50七草夜:2012/08/16(木) 16:31:02

 準はファッション雑誌の読者モデルとして活動していることもあって何度かこういうことは経験したことがある。
 大体は笑って誤魔化して断るのがお互いにとって後腐れなく、最も良い方法だったのだがそれすらも今は無理そうだ。
 尤も、正義感の強い杏璃がこの場面を見て黙って見てるはずがないのである意味想定内ではあるのだが。
 しかし杏璃の行動が想定内であっても相手の男達の行動は準には読めなかった。

「あーあ、なんか面倒くせぇなぁ、もう」
「ちょい強引にでも連れてくか?」
「(ちょっ!?)」

 まさかここまで簡単に痺れを切らしてしまうとは予想してない。
 男達のあからさまに物騒な発言に内心あせり始める。

「何よ、アンタ達なんて私の魔法で――」
「杏璃ちゃん、それは駄目。こんな人通りの多いところで魔法なんて使ったらどんな被害が出るか……」
「……くっ!」

 男達の発言に魔法を行使しようとした杏璃をすぐさま止める那津音。
 休日の賑わいを見せる商店街では確かにちょっとした間違いで無関係の人間を巻き込んでしまいかねない。
 杏璃自身、性格上ここぞという時に魔法を暴発してしまい兼ねない悪癖がある。この状況で使えるはずが無かった。

「(弱ったわね……)」

 準はどうこの場面を切り抜けたらいいか、考える。
 一番良いのは出来る限り時間を稼いで雄真がこの場に戻ってくるのを待つことだ。

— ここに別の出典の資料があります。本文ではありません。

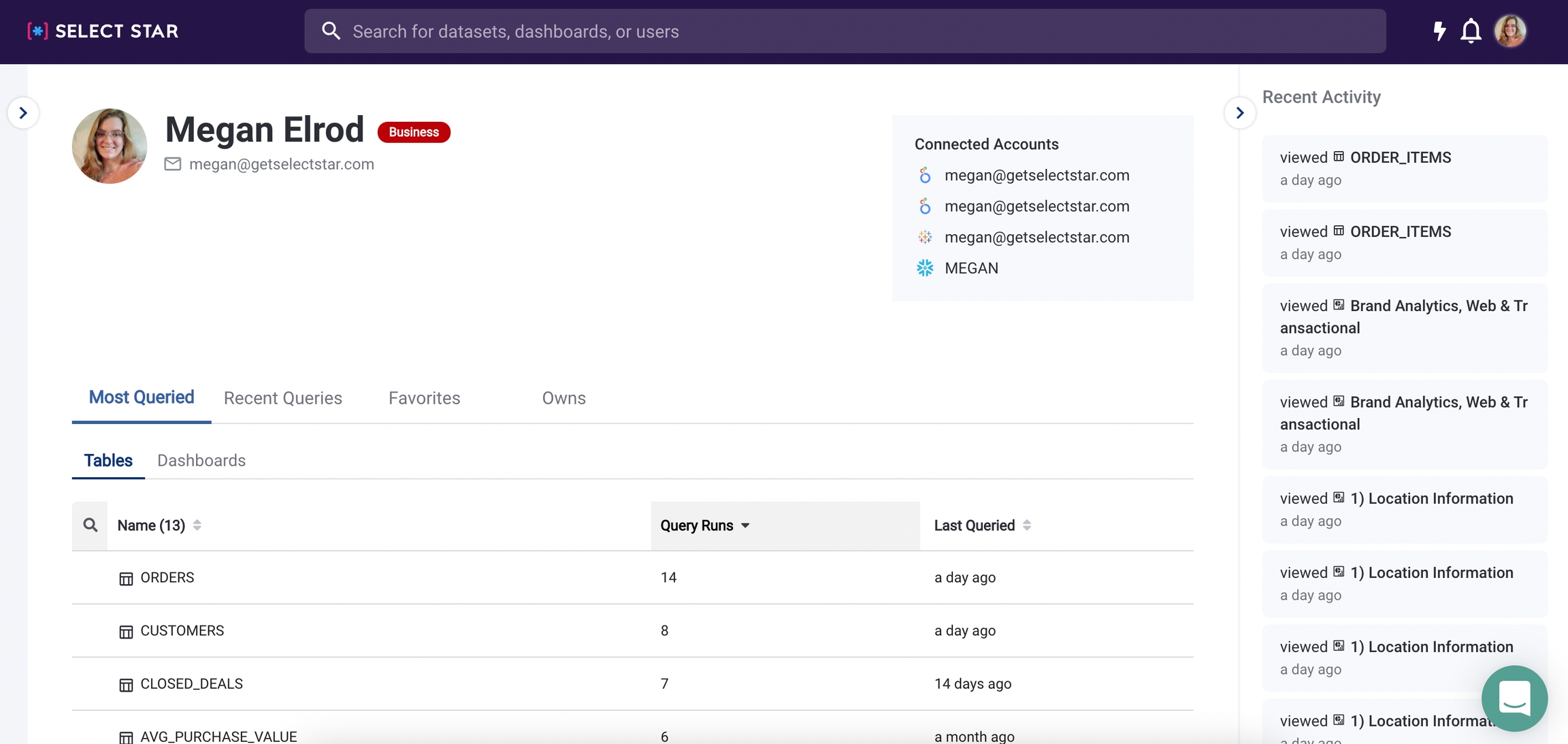Click the Snowflake MEGAN account icon
Screen dimensions: 1568x744
click(925, 268)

というよりも、それ以外に選択肢が取れない。
 周囲でこちらを見ている人間がいるものの、遠巻きに見ている以上助けを求めることは恐らく適わない。
 迂闊に武力行使をするわけにもいかない以上、「男がいる」ということで場のアドバンテージを取り戻したい。
 準自身も性別は男ではあるものの、知らない人間にそう見られる事がないのは誰よりも理解している。
 となると何をしているのかは知らないがいずれ戻ってくるであろう雄真に賭けるしかない。
 問題は――

「ほら行こうぜ、悪いようにはしないからさ」
「絶対にイヤッ!」

 ――それまで黙っていられない相手と杏璃だろうか。
 負けず嫌いな性格の杏璃はとにかく舐められて黙っている筈が無い。
 それは時にトラブルを引き起こすものではあるが、こういう状況では心強くある。
 おかげで準もこうしてどう対処したものか、考えることに集中していられるのだから。
 しかし相手もそのチャラついた外見に相応しく、簡単に切れるとなると油断出来ない。
 この人ごみの中、下手に逃げるようなことをしたらそれはそれで周囲の人間に何をするか分からない。
 さてどう時間を稼いだものかと再び頭を働かせようとした時である。


「佐東カズアキ、年齢24歳、職業フリーター、こんな休日の日中から働き口を探すこともせず暇なことだ」


 人ごみの中から一人の男が現れた。
 文庫本を手に持ち、能面のような表情で淡々と呟きながら。

「な、なんだてめぇ……なんで俺のこと知ってやがる!?」

 ナンパ男のうち片方が少々青い顔をしながら反応する。
 どうも知り合いではないようだが、少なくとも今現れた男の方はこの男達のことを知っているらしい。
 いや、彼だけではない。

「あの人は……」

 那津音もまた妙な反応を見せたのに杏璃と準は気がついた。
 どうやら那津音もまた彼のことを知っているようだ。
 男は一瞬だけ那津音に視線を向けるとすぐさまナンパ組に戻し、呟きを続ける。

「御堂ケイタ、年齢25歳、職業同じくフリーター、ただし人には大っぴらに言えないある手段で収入を得ている」
「俺のことまで……マジでテメェなにもんだ!?」

 淡々と二人のプロフィールを上げ、そしてそれが事実であることが二人の態度から判明する。
 今までずっと言い寄られていた三人も呆気にとられ始めていた。

「誰でも良い。お前達が理解すべきなのは、俺がお前達の事を知っているということだ。なんならもっと語ろうか? お前達の住所、そして――」

 男はツラツラと特定の住所や個人情報を口にする。
 それが事実であることは最早表情を見なくても明らかだった。

「な、な、なんで……」
「さて何故だろうな。だが今最も気にすべきことはそれか?」

 全く声音を変えることなく淡々と自分達のプロフィールを口にする男に二人は恐怖を覚えた。
 理解する。この男は――例え普通の人間なら躊躇することであろうと平然とする、と。
 今口にされたこと。そして口にはしなかったがある程度知られている以上ほぼ間違いなく知られている事。
 蟻を踏み潰すように社会的に抹殺され兼ねないと。